"It profits me but little that a vigilant authority always protects the tranquillity of my pleasures and constantly averts all dangers from my path, without my care or concern, if this same authority is the absolute master of my liberty and my life."

--Alexis de Tocqueville, Democracy in America

Monday, January 23, 2012

Stupid Non-Story

Rand Paul, Republican Senator from Kentucky, was turned away from his flight out of Nashville by the TSA because he refused a pat-down after he set off the metal detector.   His father, Ron Paul, is making a big deal out of it, calling the TSA a manifestation our how the U.S. is becoming a "police state."  
Rand Paul the younger actually has a decent Constitutional argument that, as a member of Congress, he's exempt from these kinds of regulations, since the Constitution expressly says that "They shall in all Cases, except Treason, Felony and Breach of the Peace, be privileged from Arrest during their Attendance at the Session of their respective Houses, and in going to and returning from the same."   The problem for a Tea Party Republican, however, is that members of Congress claiming exemption from the laws that the rest of us have to follow is probably the thing Tea Partiers hate the most.  

Look, no one likes the TSA hassles at the airport.   It's probably fairly useless in terms of stopping terrorist attacks, and, even if it were, the cost in money and man-hours may not be worth it.*  But it's the law for now, and Rand Paul should have just been very polite to the TSA officers, let them pat him down, made some small joke about it, and gone on with his day.   That's what I do, and I've found that the experience of air travel is much more pleasant.  
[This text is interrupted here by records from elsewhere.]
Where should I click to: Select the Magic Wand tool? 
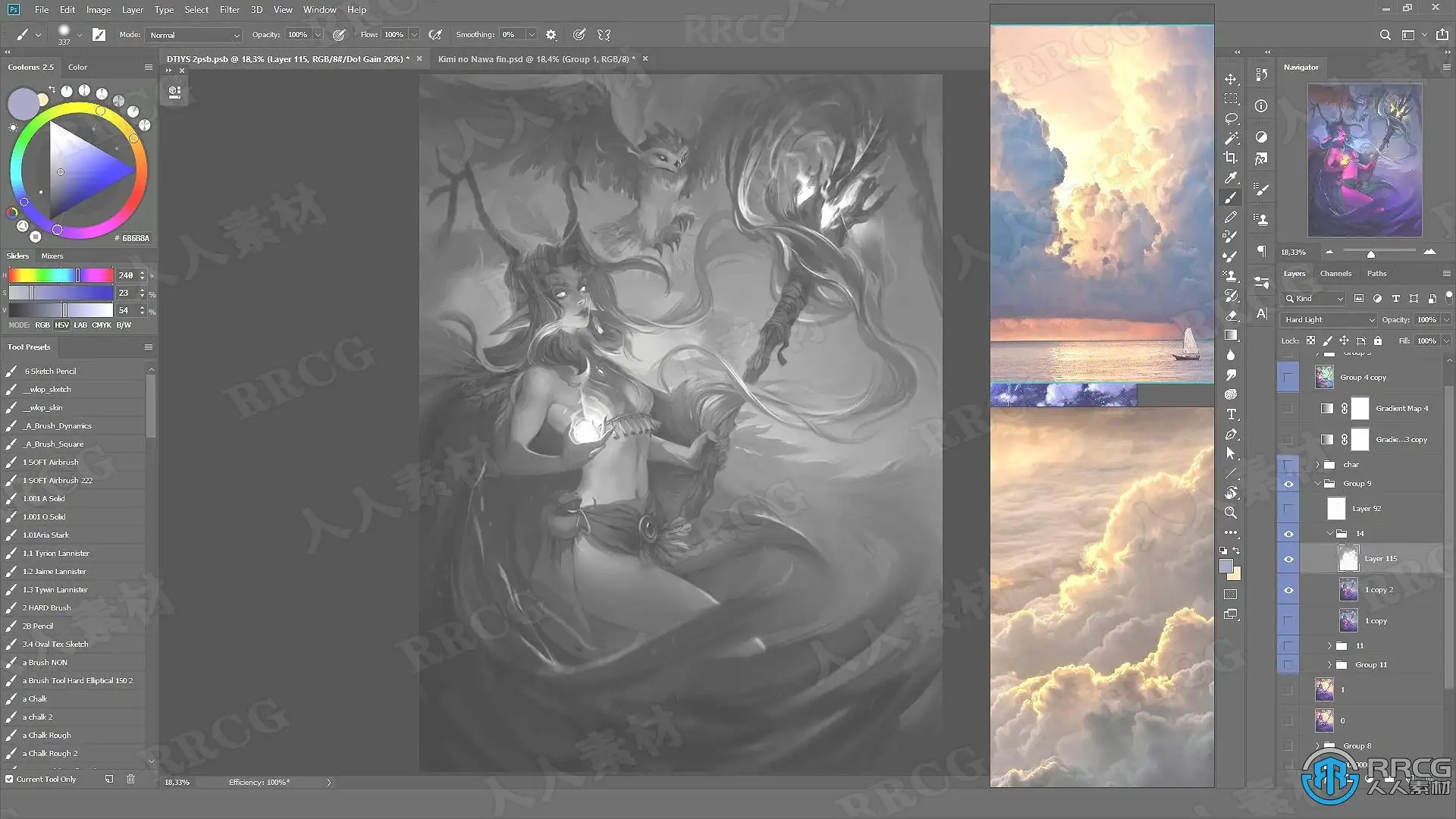[x=1231, y=138]

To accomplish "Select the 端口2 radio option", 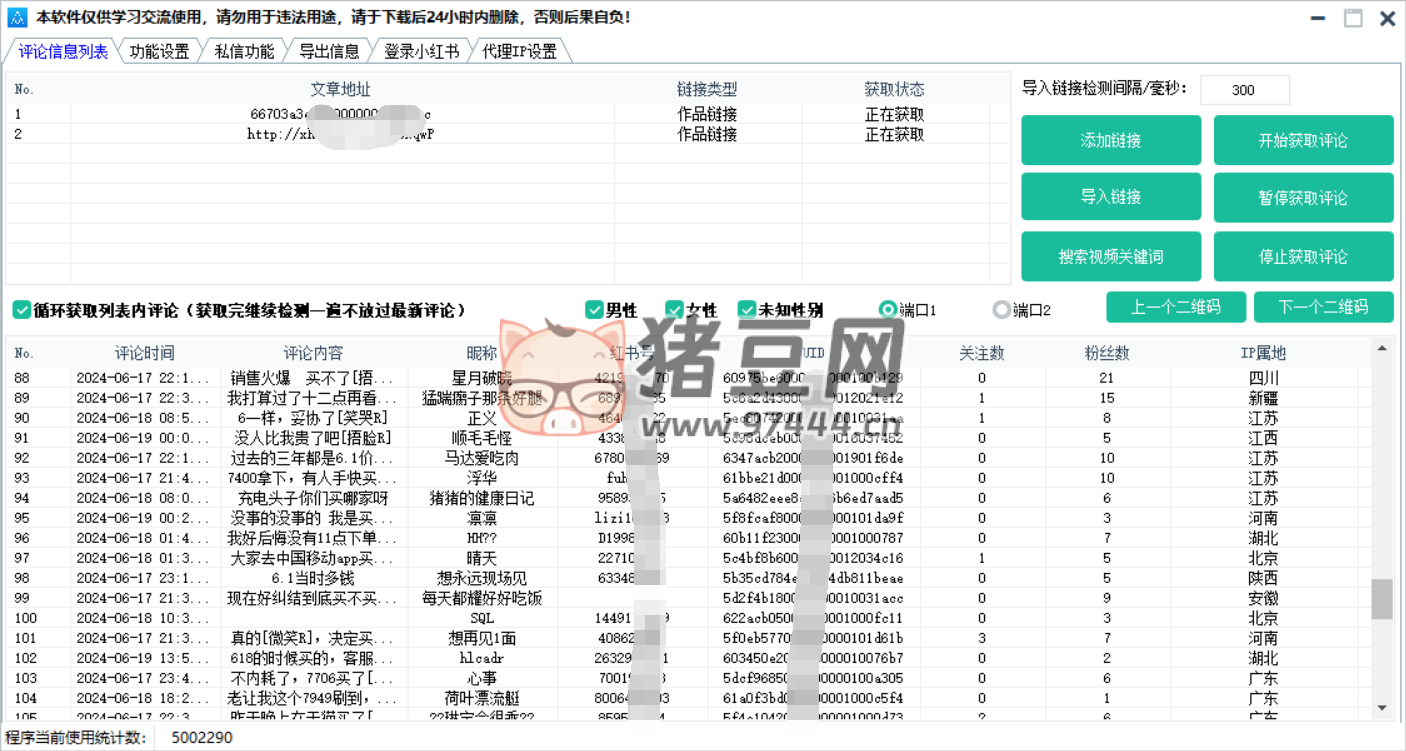I will click(1001, 310).
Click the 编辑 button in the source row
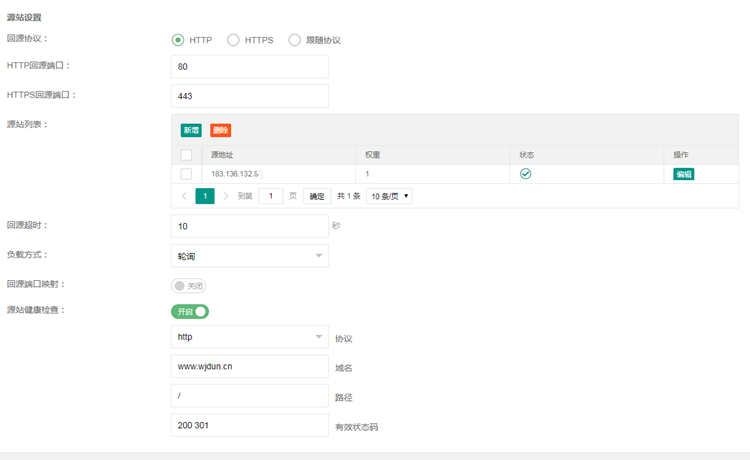This screenshot has height=460, width=750. (x=683, y=174)
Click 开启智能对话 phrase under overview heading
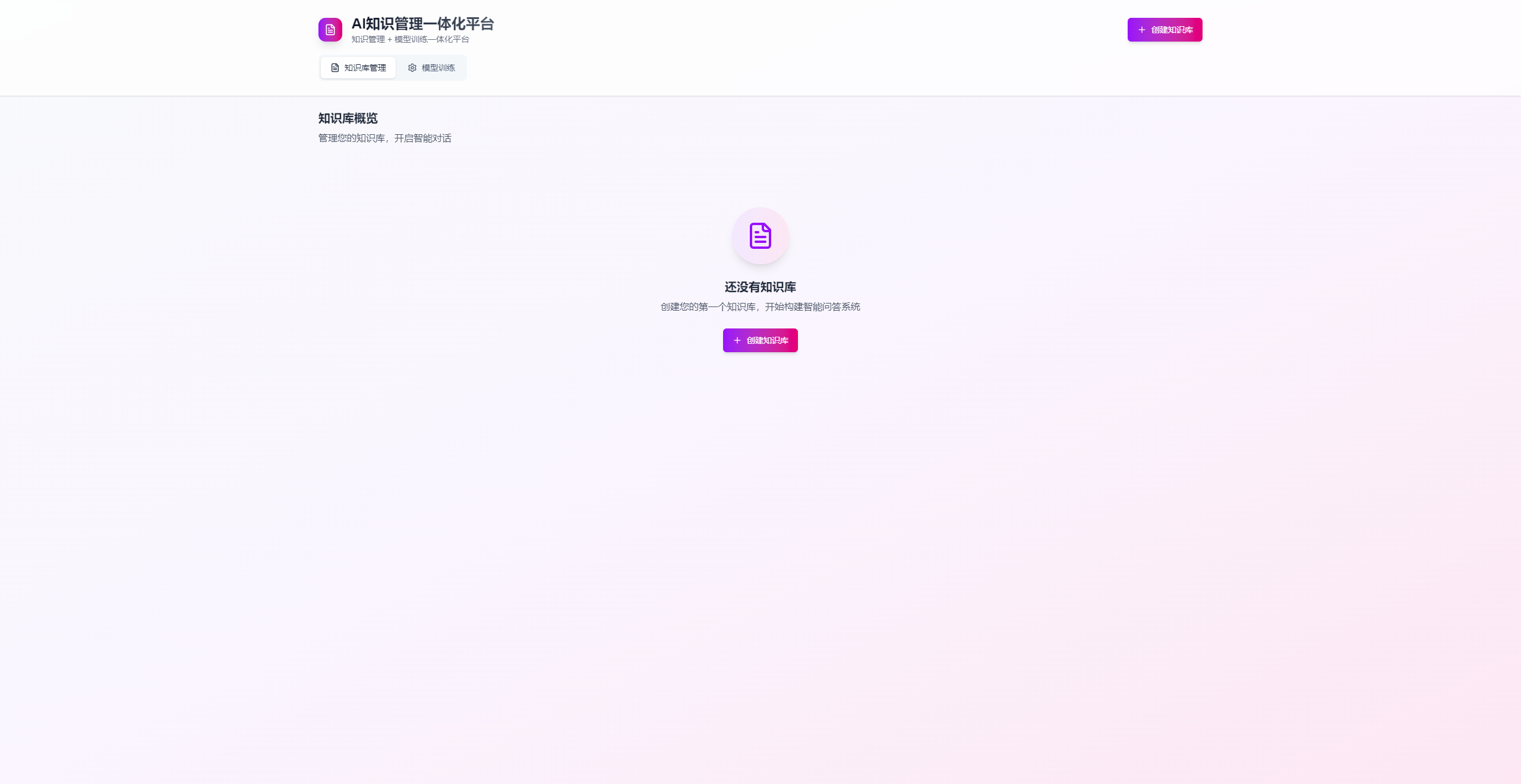 tap(422, 138)
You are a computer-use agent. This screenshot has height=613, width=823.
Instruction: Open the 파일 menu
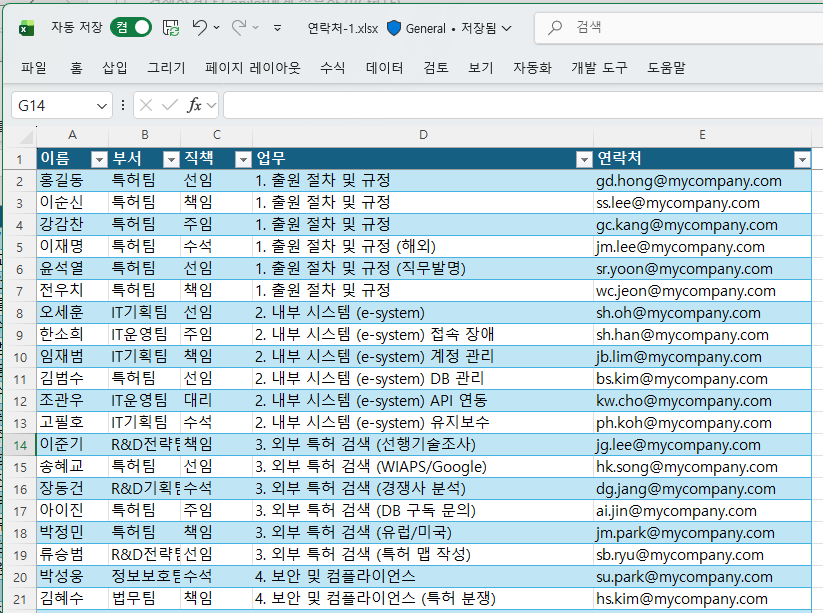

*If that sounds cold, think about it.   We could stop all terrorist attacks on planes easily -- just make it illegal to fly.   Does anyone want that?   Of course not.   So we've already decided that air travel is worth some risk.   The question, as with everything else (including health care) is simply how much risk are we willing to take and when do the costs of avoiding risk outweigh the risk itself.